Dans un article portant sur les formules de répit organisées à destination des aidants proches de personnes atteintes de la maladie d’Alzheimer, Paul-Ariel Kenigsberg et ses collègues considèrent que se focaliser sur la charge que représente une personne âgée conduit à mettre en place des formules de répit inadaptées aux besoins des aidants proches, car non centrées sur l’empowerment. Les auteurs soulignent aussi que le besoin de répit n’est pas uniquement à trouver dans le chef des aidants proches, mais également du côté des aidés ! En ce sens, la participation à un groupe de parole apparait comme doublement bénéfique (tant pour l’aidant que l’aidé), en particulier quand des formules de garde sont proposées par les organisateurs.
Ces groupes de parole apparaissent comme des dispositifs qui pallient en quelque sorte les manquements du système de soins traditionnel. Un certain paradoxe peut émerger, les professionnels en dehors du groupe étant décriés, tandis que ces mêmes intervenants sont légitimés dans le groupe précisément pour leur formation et leurs savoirs théoriques.
Par ailleurs, il s’agit de préciser que le recours aux professionnels n’est pas systématiquement synonyme de vécu négatif. Des participants de la recherche soulignent, au contraire, l’importance que les interventions peuvent représenter pour les familles. Ainsi, les aides familiales sont attendues avec impatience par certains proches. Une grande attention est accordée à la parole du médecin qui permet de légitimer l’épuisement ressentit par l’aidant.
La différence tient finalement dans la posture adoptée par les professionnels. En position « haute », ils écrasent les individus et apparaissent comme déconnectés de leurs réalités personnelles et familiales. Les animateurs des groupes de parole l’ont bien compris, ils se concentrent davantage sur la régulation des échanges et valorisent les savoirs dont sont porteurs les participants, ce qu’ils apprécient en retour. Ils sont fermement convaincus que les aidants possèdent des ressources et qu’il peut résulter des pistes de solutions des discussions entre pairs, dans un cadre sécurisant.

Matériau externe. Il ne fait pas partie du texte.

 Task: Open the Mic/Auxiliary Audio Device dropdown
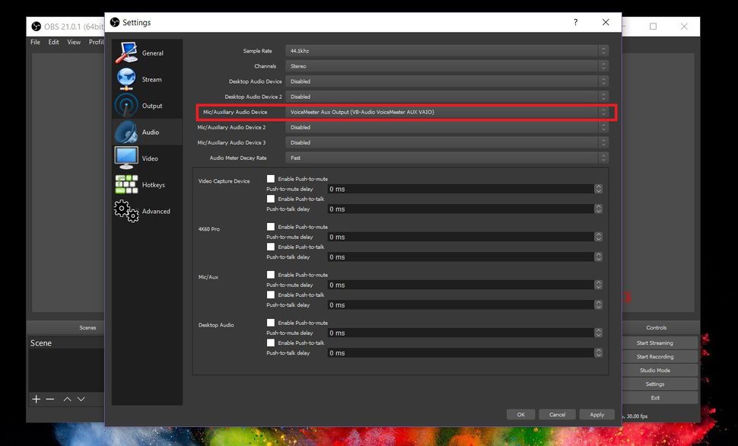click(440, 112)
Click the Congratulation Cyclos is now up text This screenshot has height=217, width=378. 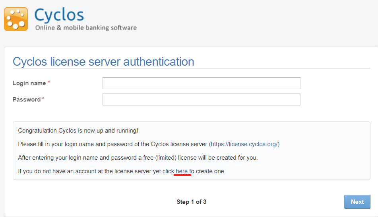(x=78, y=131)
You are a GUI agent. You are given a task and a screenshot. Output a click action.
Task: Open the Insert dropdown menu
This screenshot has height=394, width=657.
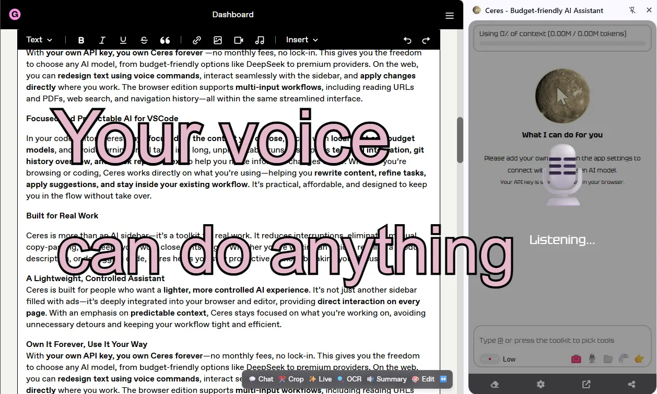click(x=301, y=40)
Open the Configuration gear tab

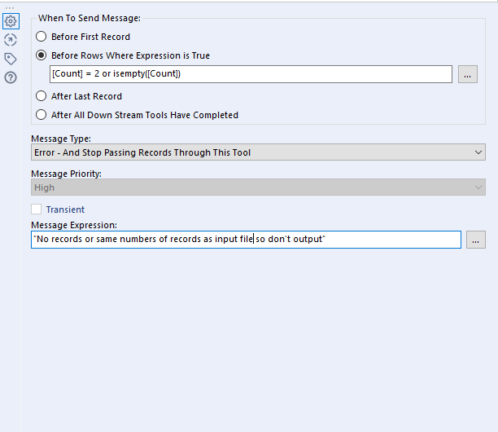pyautogui.click(x=11, y=21)
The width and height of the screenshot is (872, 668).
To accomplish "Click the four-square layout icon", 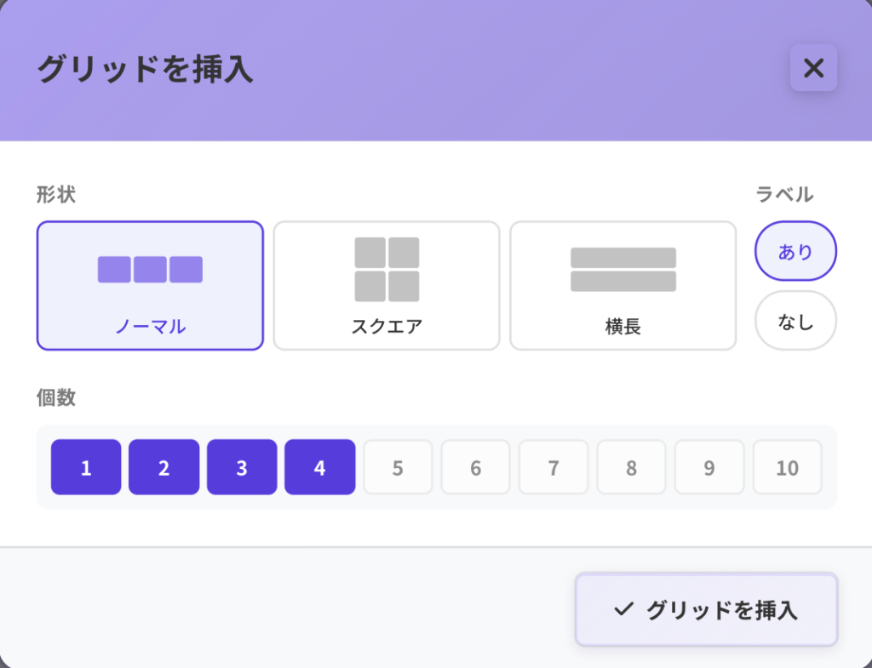I will [387, 269].
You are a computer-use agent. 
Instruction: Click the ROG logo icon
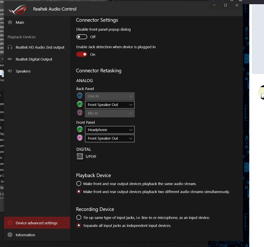(18, 9)
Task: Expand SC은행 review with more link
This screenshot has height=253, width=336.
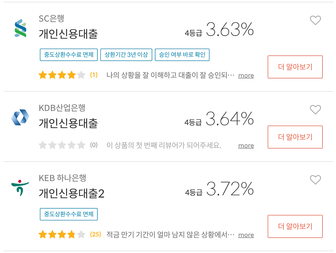Action: tap(246, 75)
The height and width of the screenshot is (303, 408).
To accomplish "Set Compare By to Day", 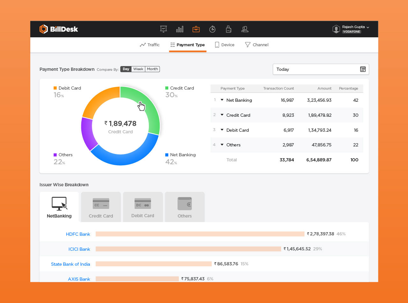I will click(126, 69).
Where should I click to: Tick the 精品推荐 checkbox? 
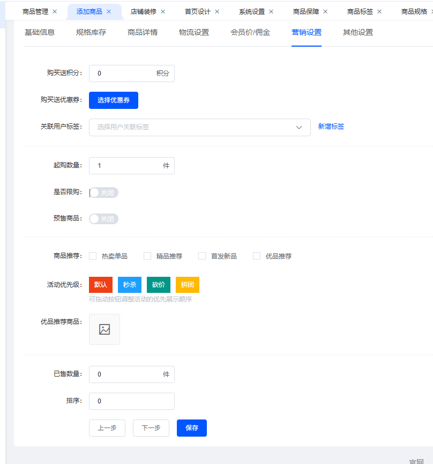(147, 256)
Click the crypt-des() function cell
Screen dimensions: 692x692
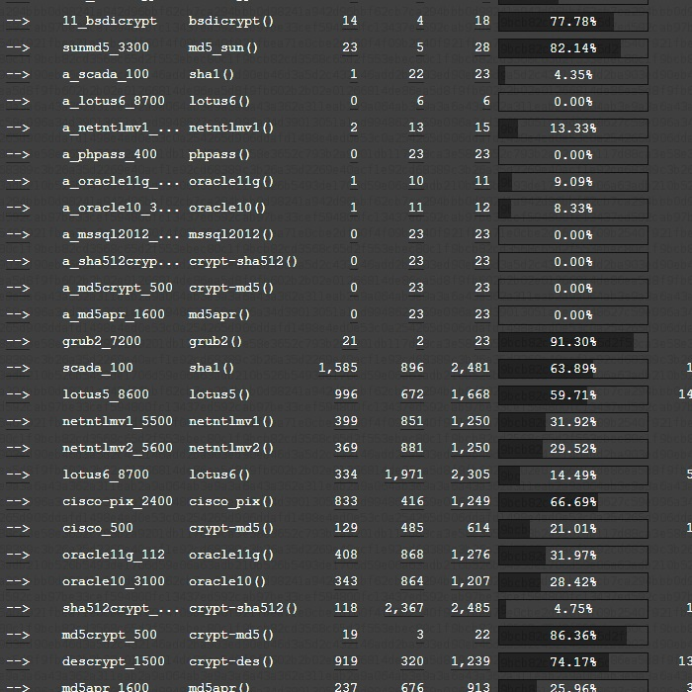pos(231,661)
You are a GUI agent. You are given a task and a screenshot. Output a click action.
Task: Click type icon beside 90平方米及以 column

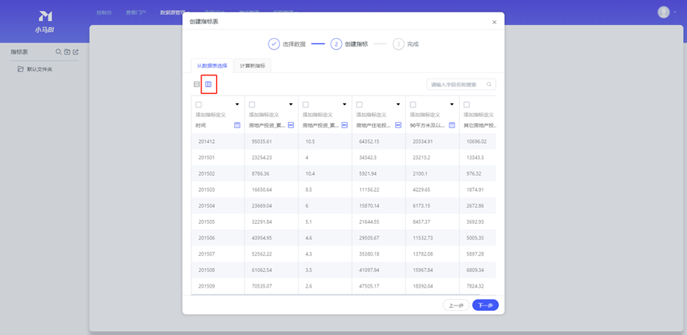coord(451,125)
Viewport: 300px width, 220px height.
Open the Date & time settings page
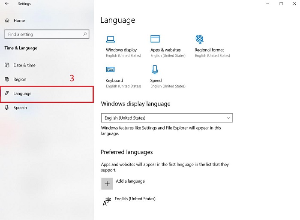pyautogui.click(x=24, y=65)
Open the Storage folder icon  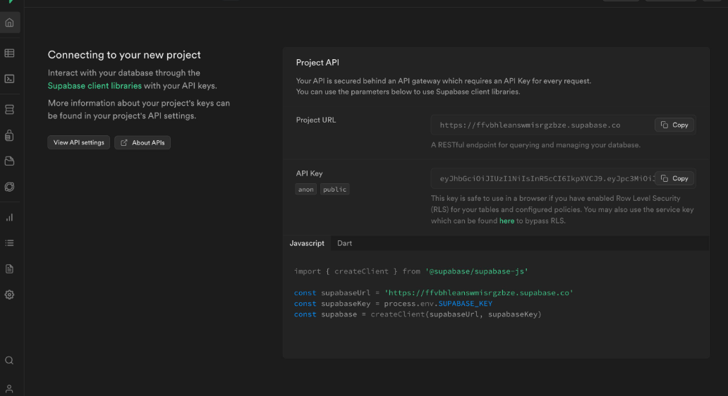click(x=9, y=161)
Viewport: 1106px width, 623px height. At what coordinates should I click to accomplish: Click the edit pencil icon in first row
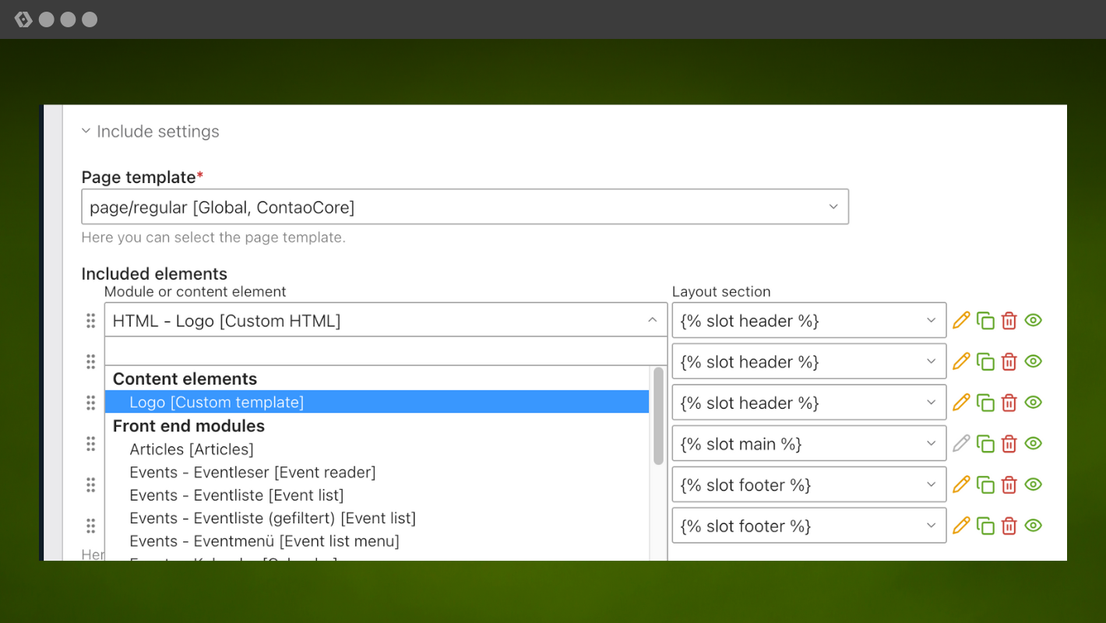(961, 320)
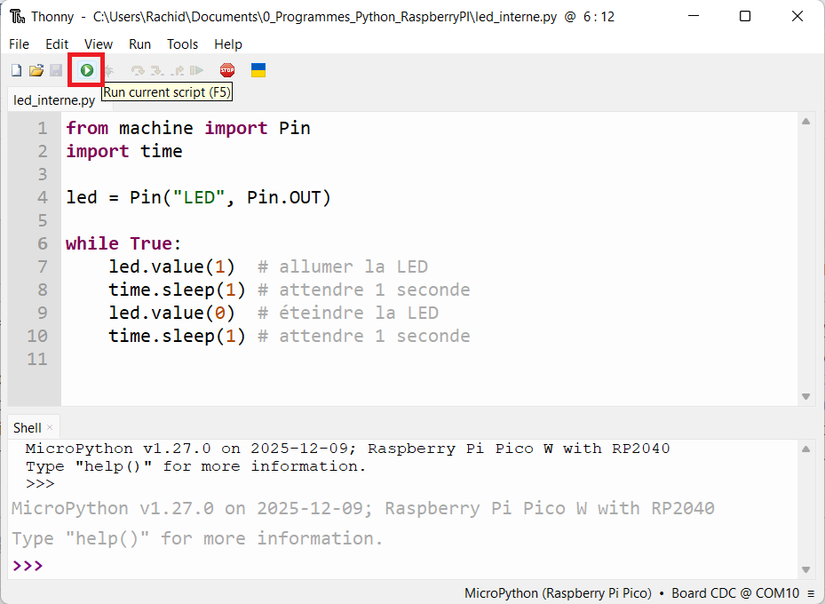
Task: Select the led_interne.py editor tab
Action: [x=54, y=100]
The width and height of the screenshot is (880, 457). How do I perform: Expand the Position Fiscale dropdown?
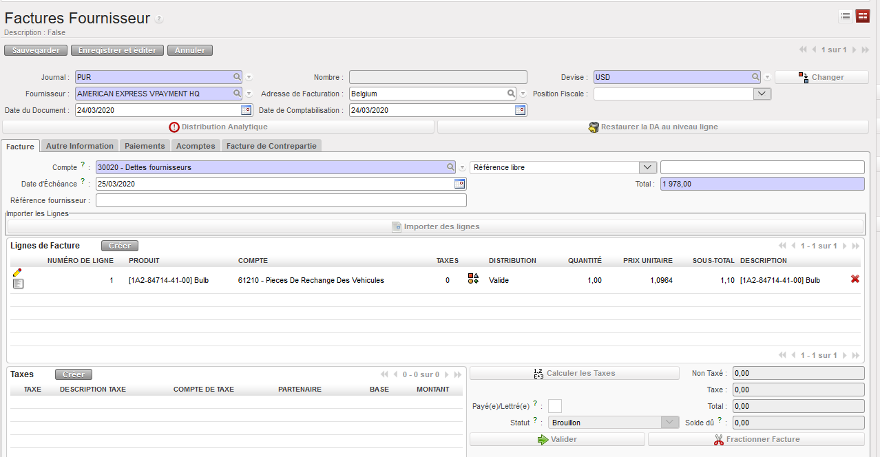(x=762, y=94)
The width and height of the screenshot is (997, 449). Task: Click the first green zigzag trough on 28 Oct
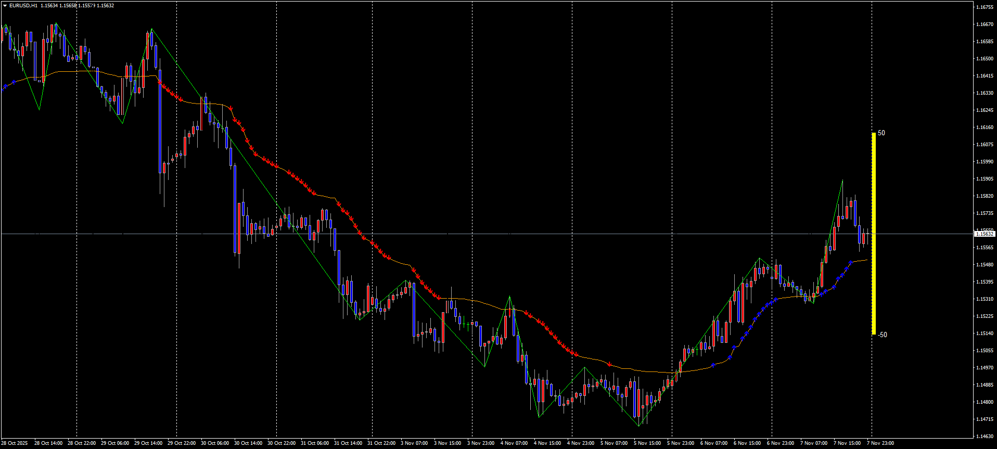[40, 109]
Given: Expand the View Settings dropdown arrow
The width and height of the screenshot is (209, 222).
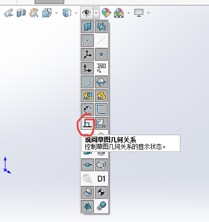Looking at the screenshot, I should (148, 13).
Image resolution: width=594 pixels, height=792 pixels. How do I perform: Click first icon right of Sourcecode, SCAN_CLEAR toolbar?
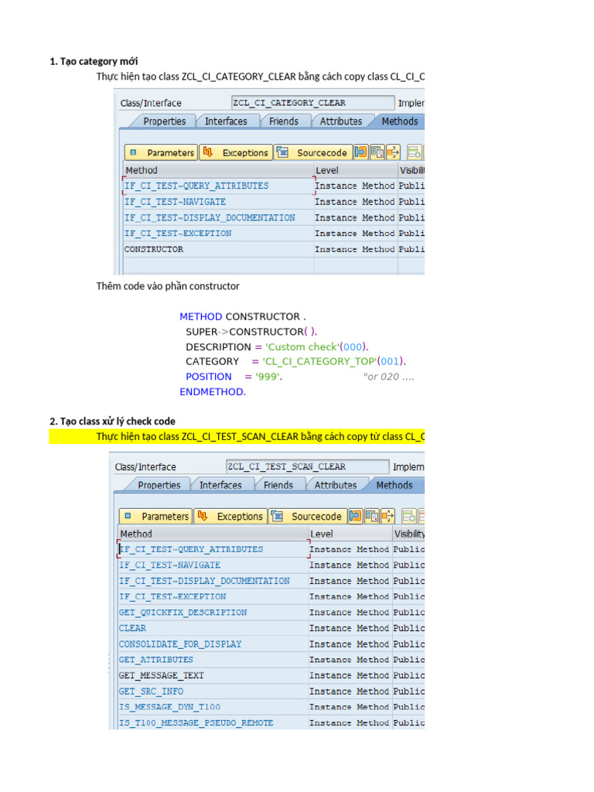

Encore un peu de chemin à faire…
Si, en théorie, la participation citoyenne et les savoirs expérientiels sont régulièrement valorisés dans les discours, des écarts, parfois profonds, subsistent entre théorie et pratique. Ce constat est malheureusement valable dans différents domaines, comme ceux de la pauvreté, de la santé et de la santé mentale. En France, malgré le développement de la « démocratie sanitaire », par exemple, Jean-Luc Brière, président de la Fédération d’aide à la santé mentale Croix-Marine (FASM), dénonçait en 2016 l’existence d’un « grand écart » entre les droits des usagers et les pratiques perdurant dans le champ de la psychiatrie. Comme le souligne très justement Maria Bouverne-De Bie en matière de pauvreté, la valorisation des savoirs théoriques peut participer à l’exclusion si elle n’admet pas les savoirs expérientiels comme également valables. Or, qui peuvent mieux aiguiller les individus face aux aléas de l’existence que ceux qui ont réussi à se frayer, bon gré mal gré, un chemin permettant de faire face aux obstacles du quotidien ? L’idée n’est pas ici de mettre en concurrence les différentes formes de savoirs, mais plutôt de placer l’accent sur leurs complémentarités.
Des alternatives existent, telles que les groupes de parole non thérapeutiques mis en place à destination d’aidants proches. En parler, c’est déjà leur donner une visibilité et contribuer, nous l’espérons, à encourager le développement d’initiatives similaires.